··· Supplied text ···

Effect of Acoustic Parameters and Microbubble Concentration on the Likelihood of Encapsulated Microbubble Coalescence

Abstract

Microbubble contrast agents are commonly used for therapeutic and diagnostic imaging applications. Under certain conditions, these contrast agents can coalesce on ultrasound application and form larger bubbles than the initial population. The formation of large microbubbles potentially influences therapeutic outcomes and imaging quality. We studied clinically relevant ultrasound parameters related to low-pressure therapy and contrast-enhanced ultrasound imaging to determine their effect on microbubble coalescence and subsequent changes in microbubble size distributions in vitro. Results indicate that therapeutic ultrasound at low frequencies, moderate pressures and high duty cycles are capable of forming bubbles greater than two times larger than the initial bubble distribution. Furthermore, acoustic parameters related to contrast-enhanced ultrasound imaging that are at higher frequency, low-pressure and low-duty cycle exhibit no statistically significant changes in bubble diameter, suggesting that standard contrast ultrasound imaging does not cause coalescence. Overall, this work suggests that the microbubble coalescence phenomenon can readily occur at acoustic parameters used in therapeutic ultrasound, generating bubbles much larger than those found in commercial contrast agents, although coalescence is unlikely to be significant in diagnostic contrast-enhanced ultrasound imaging. This observation warrants further expansion of parameter ranges and investigation of resulting effects.

Keywords: Contrast-enhanced ultrasound; Microbubble coalescence; Ultrasound; Ultrasound contrast agent.

Figure 1:. (Color online) Experimental setup.

A 200μm inner diameter (240 μm outer diameter) capillary tube was placed at the shared focus of an ultrasound transducer (1 or 5 MHz) and the inverted microscope objective. A camera is attached to the microscope for recording high-framerate optical imaging. The ultrasound transducer’s focal zone is indicated within the yellow region.

Figure 2:. (Color online) High-speed optical microscopy showing ultrasound-induced microbubble clustering and coalescence.

Representative high speed optical microscopy images showing microbubble clustering and coalescence at varying ultrasound parameters (A) 1 MHz, 100 kPa, 1% DC, (B) 1 MHz, 400 kPa, and 1% DC, (C) 1 MHz, 100 kPa, 10% DC, (D) 5 MHz, 100 kPa, 1% DC, (E) 5 MHz, 400 kPa, 1% DC, (F) 5 MHz, 100 kPa, 10% DC.

Figure 3:. (Color online) Microbubble clustering dynamics.

Clustering analysis at varying acoustic parameters showing the percentage of clustered bubbles over time since the start of ultrasound application (vertical line) at (A) 1 MHz, 100 kPa, and varying duty cycle; (B) 1 MHz, 1% duty cycle, and varying pressure; (C) 5 MHz, 100 kPa, and varying duty cycle; (D) 5 MHz, 1% duty cycle, and varying pressure.

Figure 4:. Comparison of maximal mean microbubble diameters during ultrasound application.

Maximal mean microbubble diameter (volume-weighted) at a microbubble concentration of 2×10⁸ microbubbles/mL and ultrasound parameters: (A) 1 MHz, 100 kPa, and varying duty cycle; (B) 1 MHz, 1% duty cycle, and varying pressure; (C) 5 MHz, 100 kPa, and varying duty cycle; (D) 5 MHz, 1% duty cycle, and varying pressure. (E) change in maximal mean bubble diameter before vs. during ultrasound application (1 MHz, 100 kPa, and 10% duty cycle) for two concentrations of microbubbles (2×10⁶ and 2×10⁸ microbubbles/mL). Statistical significance was set a priori at p<0.05 and is depicted as (*) for p <0.05, (**) for p<0.01, (***) for p<0.001, and (****) for p<0.0001.

···

Try it
In the microbubble coalescence text, what frequencies does the ultrasound transducer in the experimental setup use?

··· Record excerpts ···

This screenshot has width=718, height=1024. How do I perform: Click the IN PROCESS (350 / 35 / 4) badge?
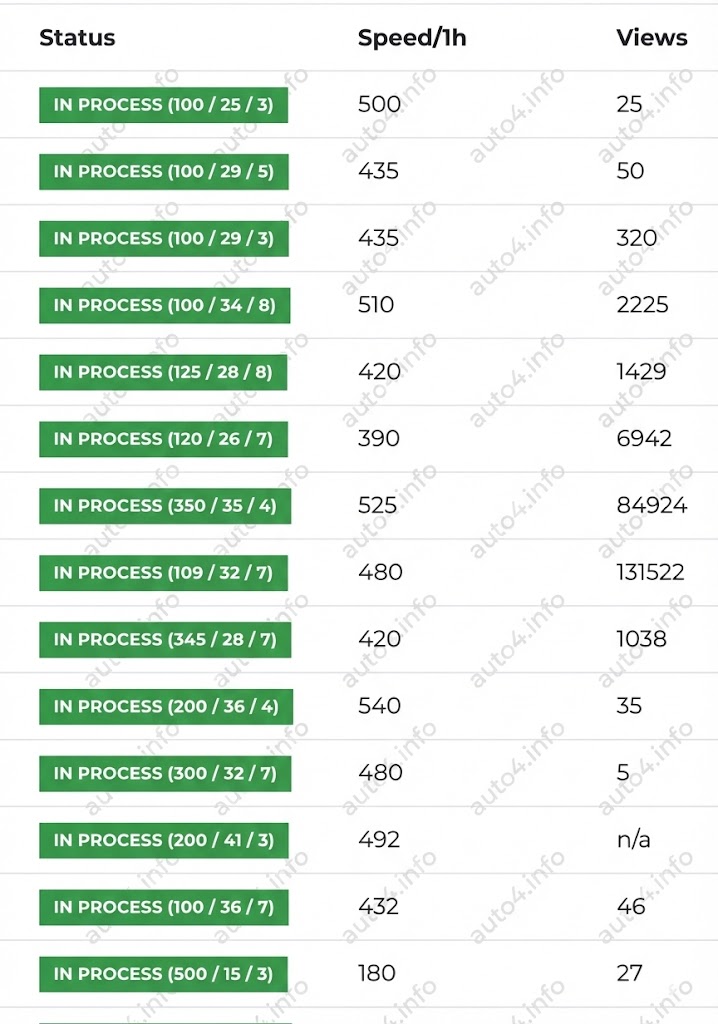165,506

···
··· Record excerpts ···

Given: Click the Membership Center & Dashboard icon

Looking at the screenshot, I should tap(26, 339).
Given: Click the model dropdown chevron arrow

···

Task result
1 or 5 MHz.